Large Language Models in Healthcare
Large Language Models (LLMs) have great potential to transform healthcare, providing a range of services including symptom assessment, health recommendations, emotional support, health education, to mention a few. However, the application of such models in healthcare is hindered due to various challenges such as the perpetuation of biases from training data, privacy and security issues, and the need to address ethical implications (e.g., fairness) and the role of human expertise. Hallucination is another shortcoming, where LLMs may generate inaccurate or misleading information. Lack of sufficient and diverse datasets for training is another hurdle, as healthcare data are often limited and highly sensitive. Additionally, ensuring exhaustive evaluation is crucial for assessing LLMs performance. Evaluating LLM presents a significant challenge, as it plays a vital role in enabling researchers and organizations to grasp the limitations, potentials, risks, and capabilities inherent in these models.

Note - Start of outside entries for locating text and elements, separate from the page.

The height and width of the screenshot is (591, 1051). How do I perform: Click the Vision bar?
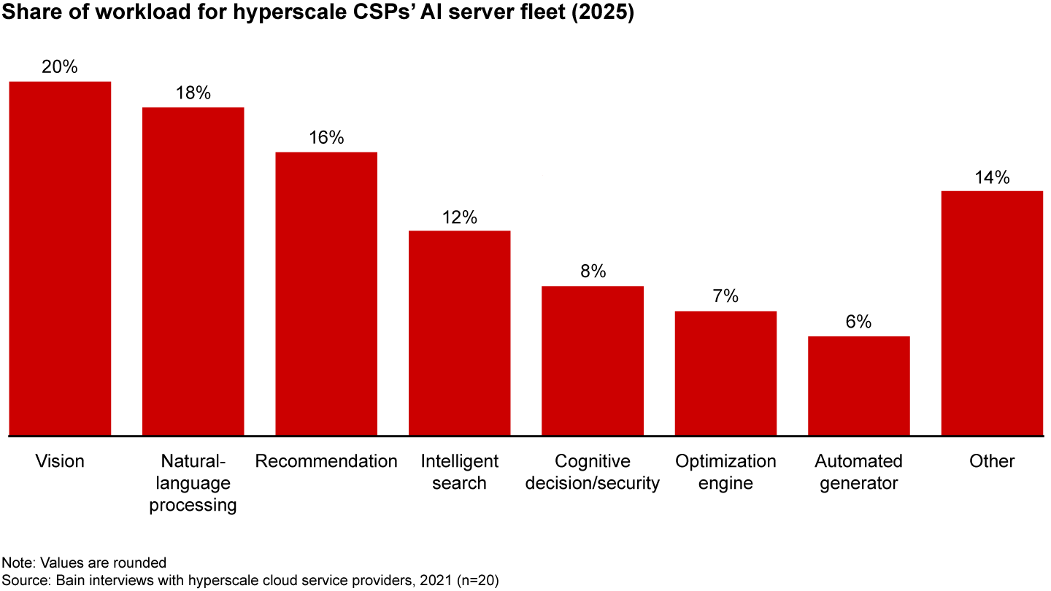[60, 258]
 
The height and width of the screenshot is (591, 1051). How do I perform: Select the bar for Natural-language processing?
[193, 271]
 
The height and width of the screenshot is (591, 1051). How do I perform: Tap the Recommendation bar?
[326, 293]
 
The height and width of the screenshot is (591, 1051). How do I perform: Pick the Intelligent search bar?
[459, 333]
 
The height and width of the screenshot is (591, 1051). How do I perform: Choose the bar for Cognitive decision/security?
[593, 360]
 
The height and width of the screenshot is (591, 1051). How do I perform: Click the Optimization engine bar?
[725, 373]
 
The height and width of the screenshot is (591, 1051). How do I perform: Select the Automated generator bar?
[858, 385]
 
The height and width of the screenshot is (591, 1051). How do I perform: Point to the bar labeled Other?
[992, 313]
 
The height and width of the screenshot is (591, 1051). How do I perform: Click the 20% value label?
[60, 67]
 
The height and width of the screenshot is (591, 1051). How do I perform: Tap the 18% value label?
[193, 93]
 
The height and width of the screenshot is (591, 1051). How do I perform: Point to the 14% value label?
[992, 177]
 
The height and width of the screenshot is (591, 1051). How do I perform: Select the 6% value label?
[858, 322]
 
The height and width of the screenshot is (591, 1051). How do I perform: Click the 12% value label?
[459, 217]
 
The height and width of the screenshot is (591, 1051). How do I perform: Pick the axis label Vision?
[60, 461]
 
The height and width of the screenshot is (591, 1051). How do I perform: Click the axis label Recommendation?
[326, 461]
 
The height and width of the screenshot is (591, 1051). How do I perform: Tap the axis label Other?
[992, 461]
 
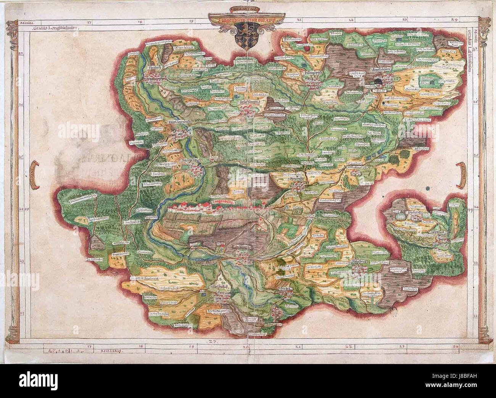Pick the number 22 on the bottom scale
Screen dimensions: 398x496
tap(348, 347)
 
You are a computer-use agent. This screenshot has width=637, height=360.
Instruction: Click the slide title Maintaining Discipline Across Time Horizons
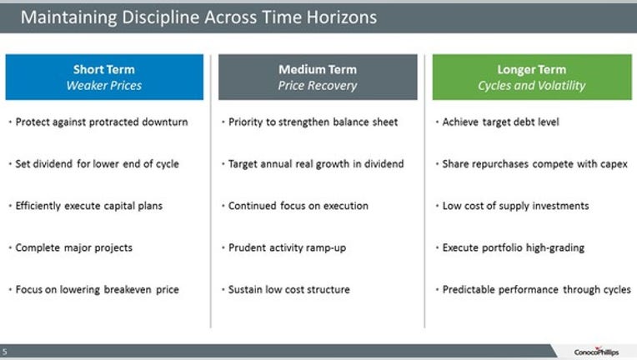[x=198, y=18]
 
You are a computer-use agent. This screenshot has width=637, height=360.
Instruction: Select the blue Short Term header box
[x=104, y=78]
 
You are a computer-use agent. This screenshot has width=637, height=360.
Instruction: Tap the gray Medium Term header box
[x=318, y=78]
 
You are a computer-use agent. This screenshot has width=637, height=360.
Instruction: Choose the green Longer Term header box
[x=532, y=78]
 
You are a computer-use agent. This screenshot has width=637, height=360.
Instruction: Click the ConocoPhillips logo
[x=596, y=352]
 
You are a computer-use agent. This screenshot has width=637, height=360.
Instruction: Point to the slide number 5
[x=4, y=352]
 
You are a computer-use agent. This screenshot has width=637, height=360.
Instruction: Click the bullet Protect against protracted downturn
[x=102, y=122]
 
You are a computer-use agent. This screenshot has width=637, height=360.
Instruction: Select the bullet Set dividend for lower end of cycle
[x=97, y=164]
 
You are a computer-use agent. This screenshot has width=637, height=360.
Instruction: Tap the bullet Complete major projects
[x=74, y=248]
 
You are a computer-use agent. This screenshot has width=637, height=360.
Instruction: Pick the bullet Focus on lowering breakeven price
[x=97, y=289]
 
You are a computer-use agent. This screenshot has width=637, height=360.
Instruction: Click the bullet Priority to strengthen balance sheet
[x=313, y=122]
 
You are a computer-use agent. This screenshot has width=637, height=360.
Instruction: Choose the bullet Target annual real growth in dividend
[x=316, y=164]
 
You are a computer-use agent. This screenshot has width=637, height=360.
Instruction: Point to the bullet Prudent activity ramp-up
[x=287, y=248]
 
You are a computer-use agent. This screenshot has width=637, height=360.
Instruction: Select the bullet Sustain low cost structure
[x=288, y=289]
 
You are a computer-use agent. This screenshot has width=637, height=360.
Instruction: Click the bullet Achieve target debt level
[x=500, y=122]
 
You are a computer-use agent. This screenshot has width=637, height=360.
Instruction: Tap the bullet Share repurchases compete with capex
[x=534, y=164]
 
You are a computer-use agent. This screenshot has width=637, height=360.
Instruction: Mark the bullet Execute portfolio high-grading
[x=514, y=248]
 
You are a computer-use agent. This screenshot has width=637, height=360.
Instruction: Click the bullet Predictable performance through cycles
[x=537, y=289]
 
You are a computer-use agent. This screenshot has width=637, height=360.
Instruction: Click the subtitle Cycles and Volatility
[x=532, y=86]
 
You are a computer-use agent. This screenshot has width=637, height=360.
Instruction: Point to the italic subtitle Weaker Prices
[x=104, y=86]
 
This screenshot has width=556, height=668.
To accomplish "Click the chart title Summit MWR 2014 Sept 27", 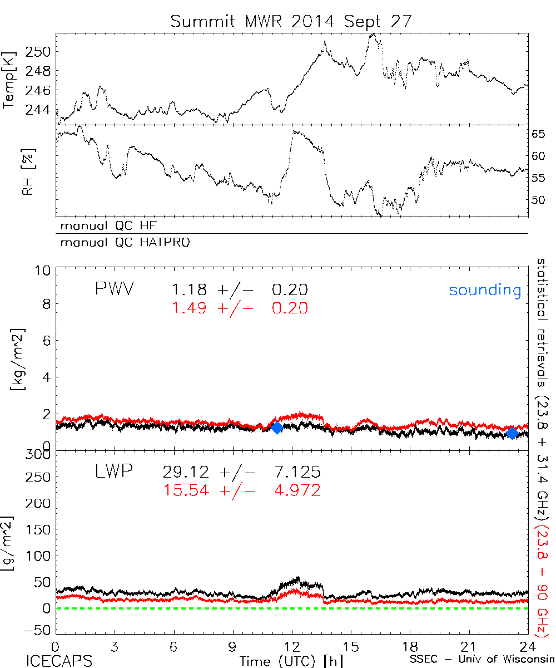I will [291, 21].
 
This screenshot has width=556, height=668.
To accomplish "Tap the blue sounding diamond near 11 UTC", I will [276, 428].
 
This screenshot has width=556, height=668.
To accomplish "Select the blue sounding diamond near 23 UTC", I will [513, 433].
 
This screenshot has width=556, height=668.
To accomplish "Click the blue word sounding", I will [485, 290].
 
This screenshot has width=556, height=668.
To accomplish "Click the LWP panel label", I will [113, 473].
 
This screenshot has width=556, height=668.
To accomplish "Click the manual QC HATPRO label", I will [121, 243].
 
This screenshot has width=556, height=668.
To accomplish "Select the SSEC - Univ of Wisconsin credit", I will [481, 660].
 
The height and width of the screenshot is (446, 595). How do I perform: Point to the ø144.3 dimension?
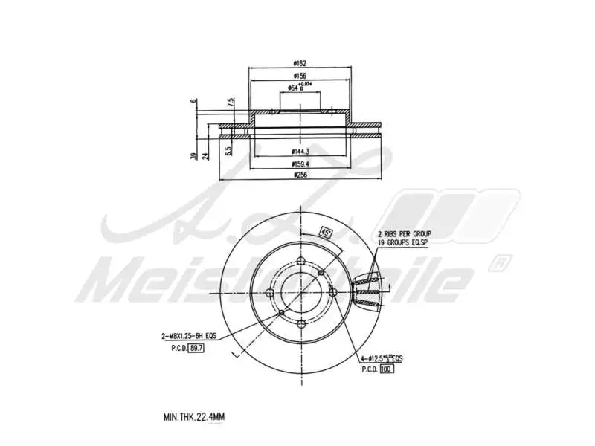(301, 151)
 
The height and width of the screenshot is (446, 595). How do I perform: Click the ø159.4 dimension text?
(301, 164)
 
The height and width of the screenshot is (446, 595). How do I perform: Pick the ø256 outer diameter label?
(301, 175)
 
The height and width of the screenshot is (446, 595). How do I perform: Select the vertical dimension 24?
(205, 154)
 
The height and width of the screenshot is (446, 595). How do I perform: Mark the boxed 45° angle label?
(325, 231)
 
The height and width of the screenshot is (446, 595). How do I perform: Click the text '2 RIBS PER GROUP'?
(404, 233)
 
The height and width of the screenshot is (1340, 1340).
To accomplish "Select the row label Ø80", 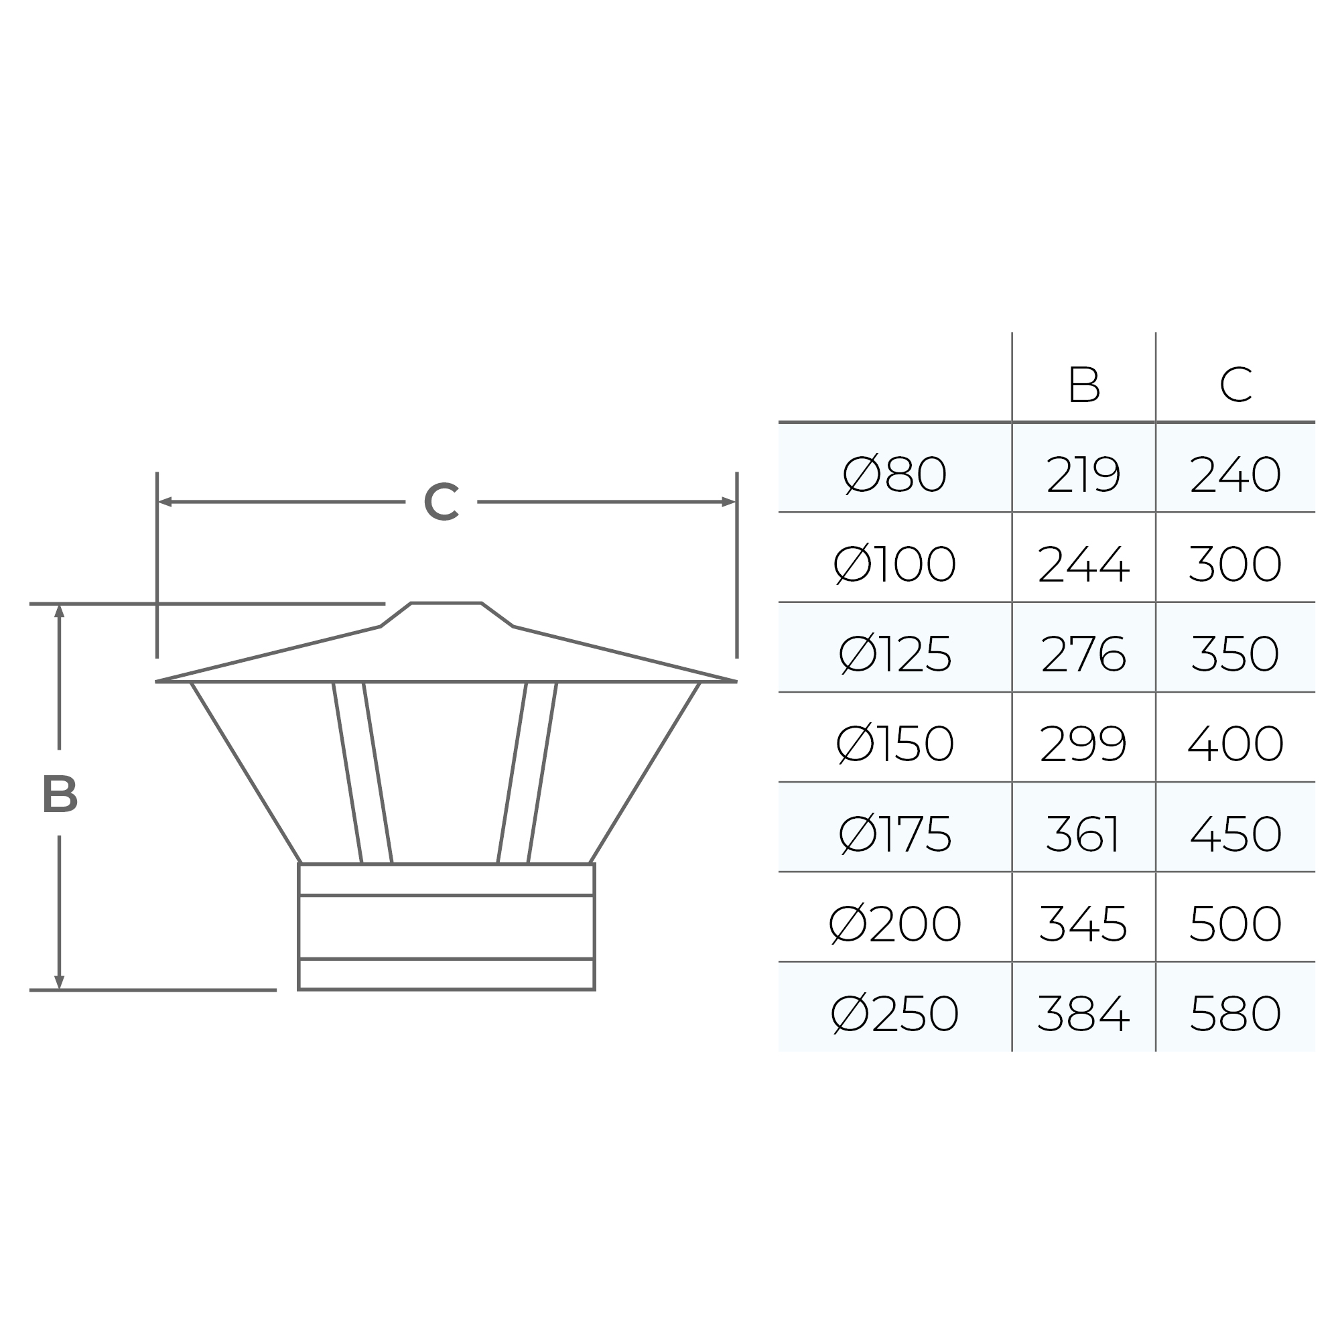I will (894, 474).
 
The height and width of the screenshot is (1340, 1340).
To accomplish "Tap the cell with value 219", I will (1083, 474).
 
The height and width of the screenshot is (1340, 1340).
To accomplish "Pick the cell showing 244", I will (1083, 564).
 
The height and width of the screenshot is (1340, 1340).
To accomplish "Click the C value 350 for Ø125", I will (1235, 654).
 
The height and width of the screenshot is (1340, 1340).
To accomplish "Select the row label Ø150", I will (894, 744).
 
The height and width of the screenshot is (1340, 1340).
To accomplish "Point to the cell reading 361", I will (1083, 833).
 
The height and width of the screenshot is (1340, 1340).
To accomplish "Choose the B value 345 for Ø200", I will (1083, 923).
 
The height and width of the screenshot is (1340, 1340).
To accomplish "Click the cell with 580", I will (1235, 1013).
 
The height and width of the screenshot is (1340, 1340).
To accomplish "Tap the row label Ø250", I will (894, 1013).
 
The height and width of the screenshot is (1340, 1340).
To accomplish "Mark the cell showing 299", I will (1083, 744).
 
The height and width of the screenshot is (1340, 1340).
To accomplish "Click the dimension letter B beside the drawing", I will (60, 794).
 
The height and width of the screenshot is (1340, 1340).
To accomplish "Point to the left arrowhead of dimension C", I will (164, 501).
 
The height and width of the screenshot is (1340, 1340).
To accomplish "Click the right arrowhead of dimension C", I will (729, 501).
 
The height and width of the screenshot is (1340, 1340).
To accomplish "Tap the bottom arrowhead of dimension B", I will (59, 982).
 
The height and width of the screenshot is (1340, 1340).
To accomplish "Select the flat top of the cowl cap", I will (446, 604).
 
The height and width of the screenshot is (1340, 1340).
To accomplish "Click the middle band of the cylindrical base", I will (446, 927).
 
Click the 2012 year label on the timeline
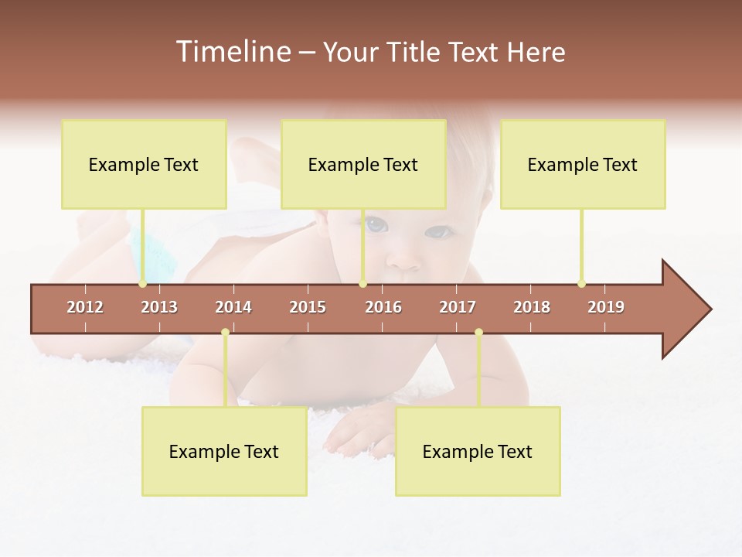pos(85,307)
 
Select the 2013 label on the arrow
pos(159,307)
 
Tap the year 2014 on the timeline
pos(233,307)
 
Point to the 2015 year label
pos(308,307)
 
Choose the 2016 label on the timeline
pos(383,307)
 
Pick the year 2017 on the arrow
pos(458,307)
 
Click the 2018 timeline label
pos(532,307)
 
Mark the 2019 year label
pos(606,307)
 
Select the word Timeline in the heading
pos(233,52)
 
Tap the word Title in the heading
pos(414,52)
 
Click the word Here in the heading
pos(536,52)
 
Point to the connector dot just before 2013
pos(142,284)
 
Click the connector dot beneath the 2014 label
pos(225,333)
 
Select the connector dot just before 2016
pos(362,284)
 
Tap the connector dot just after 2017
pos(478,333)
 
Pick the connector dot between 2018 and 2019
pos(581,284)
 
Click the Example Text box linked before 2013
pos(144,164)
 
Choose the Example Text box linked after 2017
pos(478,451)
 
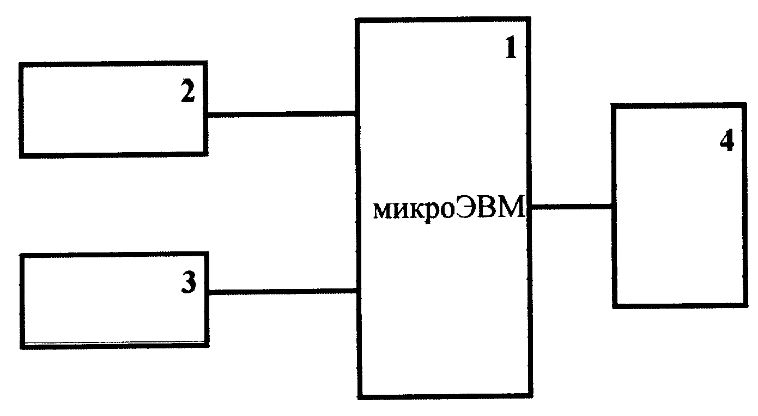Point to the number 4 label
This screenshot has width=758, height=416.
[x=727, y=140]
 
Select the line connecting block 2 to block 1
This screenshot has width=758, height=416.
[x=282, y=114]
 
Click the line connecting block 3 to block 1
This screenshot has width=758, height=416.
[x=283, y=291]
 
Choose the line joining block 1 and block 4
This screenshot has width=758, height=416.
[x=572, y=206]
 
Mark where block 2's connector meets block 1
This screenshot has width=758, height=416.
[x=356, y=114]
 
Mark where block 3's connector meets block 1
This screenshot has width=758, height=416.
[x=357, y=291]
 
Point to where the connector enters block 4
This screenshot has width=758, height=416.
[x=613, y=206]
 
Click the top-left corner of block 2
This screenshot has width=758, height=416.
[x=20, y=64]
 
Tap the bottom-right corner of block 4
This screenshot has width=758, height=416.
[x=747, y=306]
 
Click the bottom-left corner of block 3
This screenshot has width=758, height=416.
[x=22, y=347]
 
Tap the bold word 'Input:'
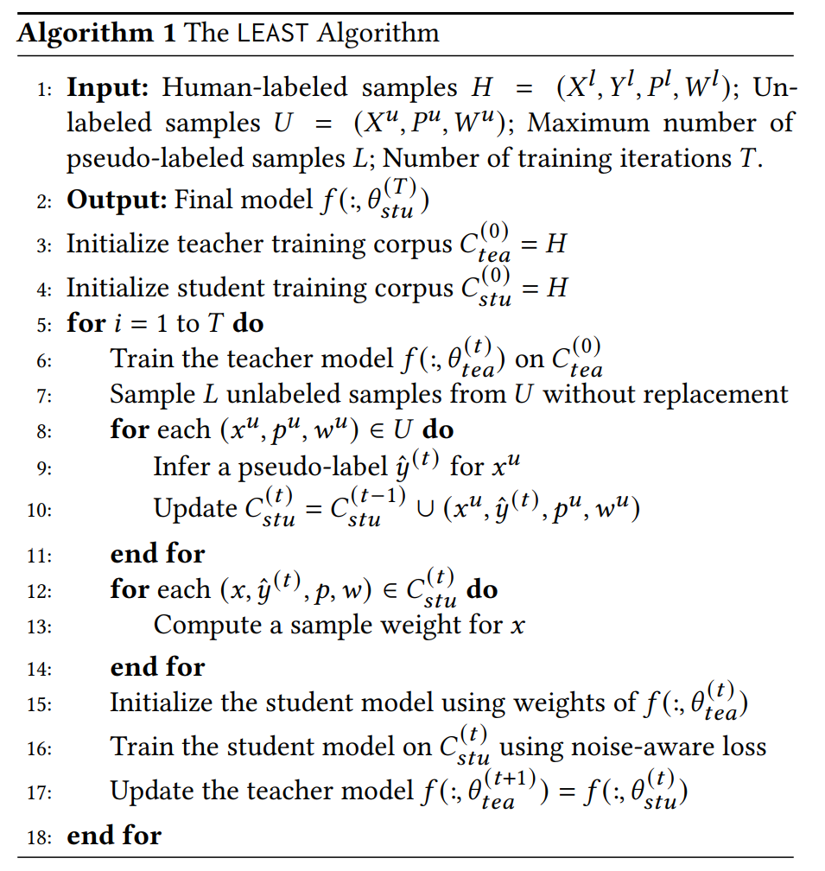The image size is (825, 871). click(109, 87)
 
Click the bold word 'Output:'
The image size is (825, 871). click(117, 200)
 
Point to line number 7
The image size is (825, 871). click(44, 397)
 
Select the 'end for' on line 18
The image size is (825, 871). click(114, 836)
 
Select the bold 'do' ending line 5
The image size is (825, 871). click(248, 324)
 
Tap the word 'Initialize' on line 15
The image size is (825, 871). click(161, 703)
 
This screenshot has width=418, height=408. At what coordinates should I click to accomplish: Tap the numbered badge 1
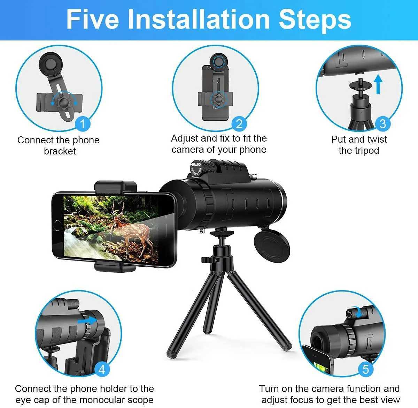[83, 123]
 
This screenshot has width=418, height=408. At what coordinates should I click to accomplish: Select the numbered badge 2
[239, 123]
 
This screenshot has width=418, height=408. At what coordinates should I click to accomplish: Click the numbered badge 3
[382, 123]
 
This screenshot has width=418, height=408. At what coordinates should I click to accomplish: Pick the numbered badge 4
[102, 369]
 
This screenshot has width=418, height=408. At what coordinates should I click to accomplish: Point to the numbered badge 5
[365, 369]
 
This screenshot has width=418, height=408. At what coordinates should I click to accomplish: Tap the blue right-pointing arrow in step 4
[87, 320]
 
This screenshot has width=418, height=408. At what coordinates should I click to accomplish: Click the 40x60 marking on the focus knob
[196, 164]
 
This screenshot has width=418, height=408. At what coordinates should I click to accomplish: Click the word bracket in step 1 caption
[60, 151]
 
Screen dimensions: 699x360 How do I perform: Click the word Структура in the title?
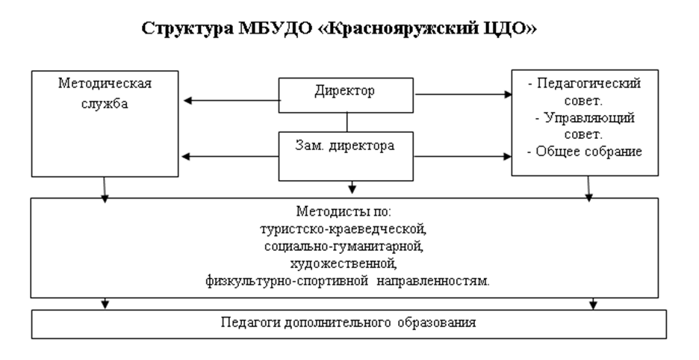tap(187, 28)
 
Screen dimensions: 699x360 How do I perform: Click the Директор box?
tap(346, 95)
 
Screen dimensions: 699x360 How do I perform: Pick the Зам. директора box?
tap(346, 156)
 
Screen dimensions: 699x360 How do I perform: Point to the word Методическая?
tap(105, 84)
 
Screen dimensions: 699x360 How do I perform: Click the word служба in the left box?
tap(105, 104)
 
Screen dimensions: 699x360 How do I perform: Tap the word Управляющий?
tap(590, 118)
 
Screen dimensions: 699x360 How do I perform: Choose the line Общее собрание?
tap(589, 152)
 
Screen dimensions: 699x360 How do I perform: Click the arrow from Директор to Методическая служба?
tap(232, 100)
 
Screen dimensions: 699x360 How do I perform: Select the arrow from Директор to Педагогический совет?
tap(463, 94)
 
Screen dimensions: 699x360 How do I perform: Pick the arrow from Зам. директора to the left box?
tap(231, 157)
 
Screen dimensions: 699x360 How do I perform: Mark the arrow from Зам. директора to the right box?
tap(463, 157)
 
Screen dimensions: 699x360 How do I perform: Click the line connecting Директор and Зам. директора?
tap(347, 122)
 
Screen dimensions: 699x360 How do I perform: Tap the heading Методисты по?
tap(344, 211)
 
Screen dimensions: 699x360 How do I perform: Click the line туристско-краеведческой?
tap(344, 229)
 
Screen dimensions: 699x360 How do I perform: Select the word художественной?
tap(344, 264)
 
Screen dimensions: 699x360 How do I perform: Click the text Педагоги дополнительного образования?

In this project, IFH – in collaboration with teams from Stanford University and HealthUnity – aims to develop LLM-based methods to address the existing challenges in the integration, utilization, and evaluation of chatbots in healthcare. To achieve this, we propose three specific aims:
- We aim to develop and investigate a range of evaluation metrics for healthcare chatbots.
- We will gather, generate, and compile the largest health-related dataset for benchmarking healthcare chatbots. This dataset has over 7.2 million conversations, more than half of which are English language conversations and the rest of which are non-English. Our goal is to translate the non-English dialogues to English, which will significantly increase our English data pool and improve the quality of our LLMs.
- We will conduct a thorough benchmarking process to create a leaderboard for healthcare chatbots, leveraging the evaluation metrics along with the health-related datasets. To achieve this, we assess the performance of all major state-of-the-art LLMs including open-source or close APIs such as ChatGPT, Vicuna, and MedAlpaca. These assessments provide valuable insights that contribute to the development of healthcare chatbots.